Maduro, who says recent protests have been little more than opposition efforts to foment violence and topple his government, has called on supporters of the ruling Socialist Party to hold a competing march in Caracas.
He says the protests echo those of 2002 that led to a brief coup against his predecessor and mentor, the late socialist leader Hugo Chavez. That putsch led to a broad purge of the armed forces who now openly proclaim their backing for Maduro.
Opposition leaders say the depth of the economic collapse in oil-producing Venezuela, in which millions struggle daily with food shortages, will prove a game-changer.
"This is a government in its terminal phase," two-time presidential candidate Henrique Capriles told Reuters on Tuesday evening.
"This is going to escalate ... and force Maduro, and his regime, to hold free and democratic elections."
A Supreme Court decision in March to assume the powers of the opposition-led Congress sparked a wave of protests that have not ebbed, even though the court has partly reversed the measure in the face of international condemnation.
Further spurring outrage was a decision by the national comptroller's office earlier this month to disqualify Capriles from holding office for 15 years, dashing his hopes for the presidency.
The elections council, which is sympathetic to the government, has delayed votes for state governors that were supposed to take place last year. The opposition charges that this is because the ruling Socialist Party would be likely to fare poorly in such a vote.
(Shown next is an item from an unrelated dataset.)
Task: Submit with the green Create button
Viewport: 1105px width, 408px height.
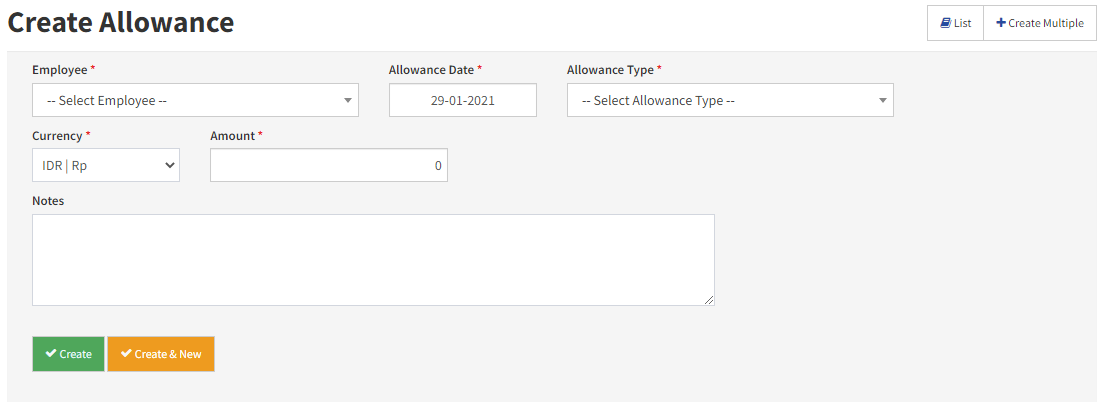Action: (68, 354)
Eleven Latin American countries issued a joint statement this week calling on authorities to set a time frame for elections to "allow for a quick solution to the crisis that Venezuela is living through."
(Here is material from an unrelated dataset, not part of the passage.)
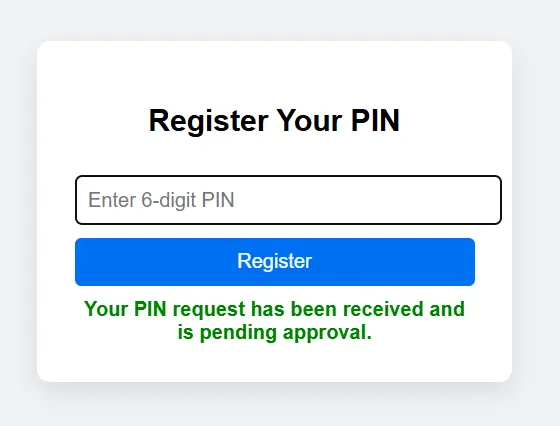This screenshot has width=560, height=426.
Task: Click the word 'Register' on the blue button
Action: click(x=275, y=261)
Opposition supporters congregated at more than two dozen meeting points around Caracas and plan to converge on the office of the state ombudsman, a guarantor of human rights.
Previous efforts to march there have been blocked by the National Guard, resulting in clashes. Authorities closed metro stations and set up checkpoints on highways, which critics called an effort to slow the opposition mobilization.
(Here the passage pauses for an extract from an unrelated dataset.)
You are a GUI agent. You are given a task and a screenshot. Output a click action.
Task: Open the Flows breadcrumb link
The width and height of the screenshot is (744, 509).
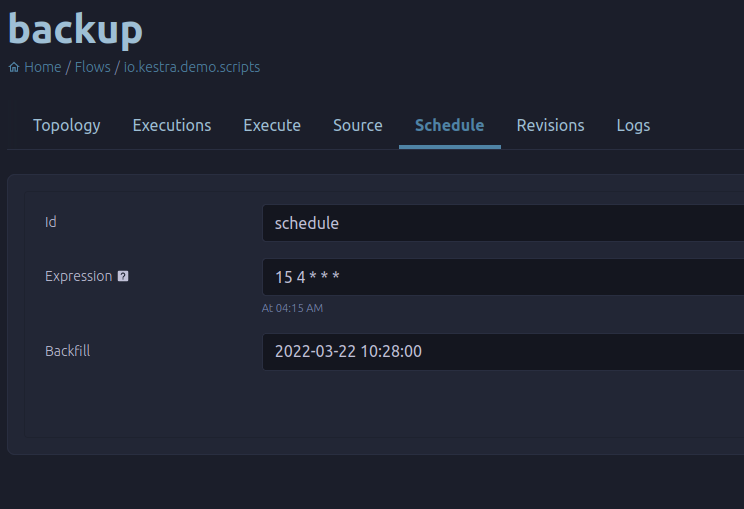[93, 67]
Demonstrators also gathered in the southern city of Puerto Ordaz, home to Venezuela's struggling state-run mining companies, and in the border city of San Cristobal and the oil city of Maracaibo.
"I've just graduated ... and what I've got in the bank isn't enough for a bottle of cooking oil," said Gregorio Mendoza, a 23 -year-old engineer in Puerto Ordaz. "We're poorer every day."
Socialist Party officials dismiss the opposition marches as efforts to destabilize the government, pointing to protester barricades and vandalism, and have called on supporters to rally around Maduro.
"They've got the right to march but marching isn't burning stuff, throwing rocks," said Jahil Marcano, a 48-year-old construction worker who had joined the pro-government rally. "They view us Chavistas with hatred."
(Additional reporting by Diego Ore and Andreina Aponte in Caracas, Maria Ramirez in Puerto Ordaz, Isaac Urrutia in Maracaibo and Anggy Polanco in San Cristobal.; Editing by Christian Plumb, Lisa Shumaker and Frances Kerry)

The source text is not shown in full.